Back in the minibus again we heard more about what makes Mendoza province so perfect for growing wine. 300+ days of sunlight a year make this a stomping ground for grape-growing, and as a result the wines here are a little stronger (around 14%). They plant the vines from north to south to take advantage of these sunlight hours, and use the water from the Andean mountain snow as irrigation. We had driven past the dam that stores this water, divided into drinking water and irrigation water by channels into Mendoza, on our mountain tour the previous day.

Cavas de Don Arturo

Our second and last bodega of the day was this smaller & quainter family-run winery. They harvest their vines by hand between March-April, beginning a 6 month process to make their wine. Here we got to see the irrigation channels (they water the vines every 8-10 days) and a fermentation set up of tanks filled to 70% capacity before the yeast from grape skin is added.
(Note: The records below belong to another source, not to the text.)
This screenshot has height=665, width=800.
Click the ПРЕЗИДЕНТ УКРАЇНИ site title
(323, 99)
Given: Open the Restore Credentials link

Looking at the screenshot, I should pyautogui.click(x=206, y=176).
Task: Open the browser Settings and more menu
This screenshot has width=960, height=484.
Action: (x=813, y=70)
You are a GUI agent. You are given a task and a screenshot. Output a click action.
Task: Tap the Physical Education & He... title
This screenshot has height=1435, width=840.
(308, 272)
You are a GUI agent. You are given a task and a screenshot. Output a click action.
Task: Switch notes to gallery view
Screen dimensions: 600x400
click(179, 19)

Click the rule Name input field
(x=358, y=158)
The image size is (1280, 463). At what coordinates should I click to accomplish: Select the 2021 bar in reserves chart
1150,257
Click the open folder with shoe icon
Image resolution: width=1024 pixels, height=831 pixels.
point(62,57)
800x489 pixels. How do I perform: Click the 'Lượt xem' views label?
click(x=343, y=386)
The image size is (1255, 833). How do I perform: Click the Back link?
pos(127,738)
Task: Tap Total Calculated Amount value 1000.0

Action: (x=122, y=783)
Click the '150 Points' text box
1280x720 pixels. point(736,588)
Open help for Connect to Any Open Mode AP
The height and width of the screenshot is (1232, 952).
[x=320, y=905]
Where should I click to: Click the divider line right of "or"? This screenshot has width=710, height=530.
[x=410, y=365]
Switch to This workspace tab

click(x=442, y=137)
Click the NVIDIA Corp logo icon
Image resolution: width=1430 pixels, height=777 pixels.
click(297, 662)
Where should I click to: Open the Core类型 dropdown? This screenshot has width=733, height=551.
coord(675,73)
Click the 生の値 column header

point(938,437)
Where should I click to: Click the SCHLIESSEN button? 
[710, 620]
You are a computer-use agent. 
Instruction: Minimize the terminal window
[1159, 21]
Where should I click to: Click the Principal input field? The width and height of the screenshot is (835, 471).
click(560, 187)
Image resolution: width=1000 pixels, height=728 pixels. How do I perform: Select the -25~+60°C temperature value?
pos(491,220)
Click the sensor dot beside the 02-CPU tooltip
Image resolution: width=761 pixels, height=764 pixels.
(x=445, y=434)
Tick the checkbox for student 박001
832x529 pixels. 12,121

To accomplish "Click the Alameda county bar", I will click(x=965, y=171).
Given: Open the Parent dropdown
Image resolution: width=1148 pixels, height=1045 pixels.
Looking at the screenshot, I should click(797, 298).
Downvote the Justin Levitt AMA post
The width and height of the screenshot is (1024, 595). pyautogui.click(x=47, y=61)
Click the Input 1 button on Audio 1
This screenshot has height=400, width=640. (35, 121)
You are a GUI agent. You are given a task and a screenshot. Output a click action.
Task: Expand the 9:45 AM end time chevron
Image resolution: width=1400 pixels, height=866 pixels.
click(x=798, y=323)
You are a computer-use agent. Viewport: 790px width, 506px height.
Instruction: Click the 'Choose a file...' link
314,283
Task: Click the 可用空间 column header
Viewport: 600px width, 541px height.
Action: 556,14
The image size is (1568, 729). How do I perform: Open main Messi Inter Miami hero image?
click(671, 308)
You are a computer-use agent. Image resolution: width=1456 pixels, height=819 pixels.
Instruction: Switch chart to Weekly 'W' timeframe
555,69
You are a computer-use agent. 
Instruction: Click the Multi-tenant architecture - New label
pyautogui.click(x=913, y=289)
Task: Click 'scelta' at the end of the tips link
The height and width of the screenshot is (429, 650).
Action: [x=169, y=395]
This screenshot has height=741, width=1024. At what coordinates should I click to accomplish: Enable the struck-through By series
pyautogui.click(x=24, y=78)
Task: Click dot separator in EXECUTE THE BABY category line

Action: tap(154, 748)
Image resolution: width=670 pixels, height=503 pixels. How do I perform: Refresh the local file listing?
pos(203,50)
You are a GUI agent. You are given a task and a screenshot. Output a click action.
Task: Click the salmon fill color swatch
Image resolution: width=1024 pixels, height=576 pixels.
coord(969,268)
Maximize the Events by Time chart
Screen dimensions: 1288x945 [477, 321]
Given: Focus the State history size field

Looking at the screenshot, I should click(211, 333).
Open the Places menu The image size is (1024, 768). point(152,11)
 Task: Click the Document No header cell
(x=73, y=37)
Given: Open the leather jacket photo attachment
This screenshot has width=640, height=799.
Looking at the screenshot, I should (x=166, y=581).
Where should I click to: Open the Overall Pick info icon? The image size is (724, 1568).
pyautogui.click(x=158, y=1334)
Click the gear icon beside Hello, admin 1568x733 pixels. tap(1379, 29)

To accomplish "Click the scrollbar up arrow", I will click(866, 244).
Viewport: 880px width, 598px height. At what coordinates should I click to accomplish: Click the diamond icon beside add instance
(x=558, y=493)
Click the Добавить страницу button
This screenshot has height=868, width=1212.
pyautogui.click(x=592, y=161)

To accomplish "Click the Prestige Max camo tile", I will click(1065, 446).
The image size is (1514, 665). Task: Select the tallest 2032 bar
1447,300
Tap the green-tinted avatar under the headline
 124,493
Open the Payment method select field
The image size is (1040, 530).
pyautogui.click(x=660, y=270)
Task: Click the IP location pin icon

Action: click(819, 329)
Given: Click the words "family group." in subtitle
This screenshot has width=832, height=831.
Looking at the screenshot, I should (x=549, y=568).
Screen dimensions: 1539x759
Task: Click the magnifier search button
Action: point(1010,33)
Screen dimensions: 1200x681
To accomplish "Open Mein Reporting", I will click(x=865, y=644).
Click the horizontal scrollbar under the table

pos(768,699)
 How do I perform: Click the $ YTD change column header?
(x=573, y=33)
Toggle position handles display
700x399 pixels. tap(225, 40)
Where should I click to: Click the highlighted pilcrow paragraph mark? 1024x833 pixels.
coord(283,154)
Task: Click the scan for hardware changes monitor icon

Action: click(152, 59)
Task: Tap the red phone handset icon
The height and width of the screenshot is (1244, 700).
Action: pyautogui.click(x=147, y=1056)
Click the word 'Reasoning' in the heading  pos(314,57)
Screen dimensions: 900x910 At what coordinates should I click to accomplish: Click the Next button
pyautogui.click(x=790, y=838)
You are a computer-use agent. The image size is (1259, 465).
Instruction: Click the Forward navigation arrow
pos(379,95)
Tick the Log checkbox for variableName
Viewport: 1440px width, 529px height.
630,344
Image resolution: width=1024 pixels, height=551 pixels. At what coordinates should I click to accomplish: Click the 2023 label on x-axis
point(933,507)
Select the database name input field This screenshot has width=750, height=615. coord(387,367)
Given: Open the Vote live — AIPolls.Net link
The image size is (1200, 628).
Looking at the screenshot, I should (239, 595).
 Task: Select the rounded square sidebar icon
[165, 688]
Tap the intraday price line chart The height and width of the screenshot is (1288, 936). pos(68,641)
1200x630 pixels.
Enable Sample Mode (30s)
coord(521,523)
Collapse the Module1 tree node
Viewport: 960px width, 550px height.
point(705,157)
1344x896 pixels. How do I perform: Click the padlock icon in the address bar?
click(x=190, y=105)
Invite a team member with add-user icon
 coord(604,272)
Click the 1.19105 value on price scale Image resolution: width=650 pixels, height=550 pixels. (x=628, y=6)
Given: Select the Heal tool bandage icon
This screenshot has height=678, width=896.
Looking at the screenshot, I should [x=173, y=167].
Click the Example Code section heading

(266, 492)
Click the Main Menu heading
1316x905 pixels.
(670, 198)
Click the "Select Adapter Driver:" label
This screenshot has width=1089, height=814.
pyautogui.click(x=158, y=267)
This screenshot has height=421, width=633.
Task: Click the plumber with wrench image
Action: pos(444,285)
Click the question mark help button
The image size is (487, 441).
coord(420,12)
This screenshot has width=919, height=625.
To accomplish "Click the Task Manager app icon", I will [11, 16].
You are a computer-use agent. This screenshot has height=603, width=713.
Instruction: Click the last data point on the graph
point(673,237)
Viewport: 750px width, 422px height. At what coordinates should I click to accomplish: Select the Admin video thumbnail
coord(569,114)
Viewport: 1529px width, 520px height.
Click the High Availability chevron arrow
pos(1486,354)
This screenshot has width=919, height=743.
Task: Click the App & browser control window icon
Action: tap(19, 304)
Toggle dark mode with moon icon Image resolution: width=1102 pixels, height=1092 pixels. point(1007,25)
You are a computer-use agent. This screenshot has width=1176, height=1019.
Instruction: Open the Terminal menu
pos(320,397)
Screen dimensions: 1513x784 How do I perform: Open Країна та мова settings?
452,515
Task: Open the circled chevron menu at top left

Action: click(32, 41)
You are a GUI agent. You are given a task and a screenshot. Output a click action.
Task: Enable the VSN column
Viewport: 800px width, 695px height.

They also used french oak barrels to age the wine, but very differently they shave them once a year, clean them every two and change them every four, which we thought led to better tasting wine when we got to the tasting room!

It was great to visit this smaller, more handmade wine production bodega (1,700,000 litres per year – around 7-8 times less than the previous winery). Here they don’t export at all not sell to supermarkets, but from the site alone by reputation. We bought a 2013 Malbec as a gift for our NZ hosts, aged for 9 months in french oak barrels and then 5 years in the bottle.

Some things we learned about wine during our wine day:

• To age a wine properly keep it at 45 degrees, not 90, to keep it in contact with the cork (which has small holes for air), and rotate it every month

• Red wines like to be stored in dark and humid conditions (around 16-18 degrees)

• The reason why red wine goes so well with steak? The tannins in red wine remove grease from the tongue left by meat, acting as a palate cleanser!

• Dark chocolate and cabaret Sauvignon is a good combo!

Before we ended the day we paid a quick visit to a church honouring the Carrodilla Virgin, patron saint of the vineyards. She was reputedly chosen as such as she was celebrated in a church that survived an earthquake in the wine region, so she is thought to have blessed the vines. Now there is a grape harvest festival every year, where she is taken among the crowd and worshiped so that she guarantee a good harvest every year for all the people in Mendoza.

What a day! Time for our final night bus for a while – we’re off to Chile again, but this time it’s our final destination in SA. Hola Santiago!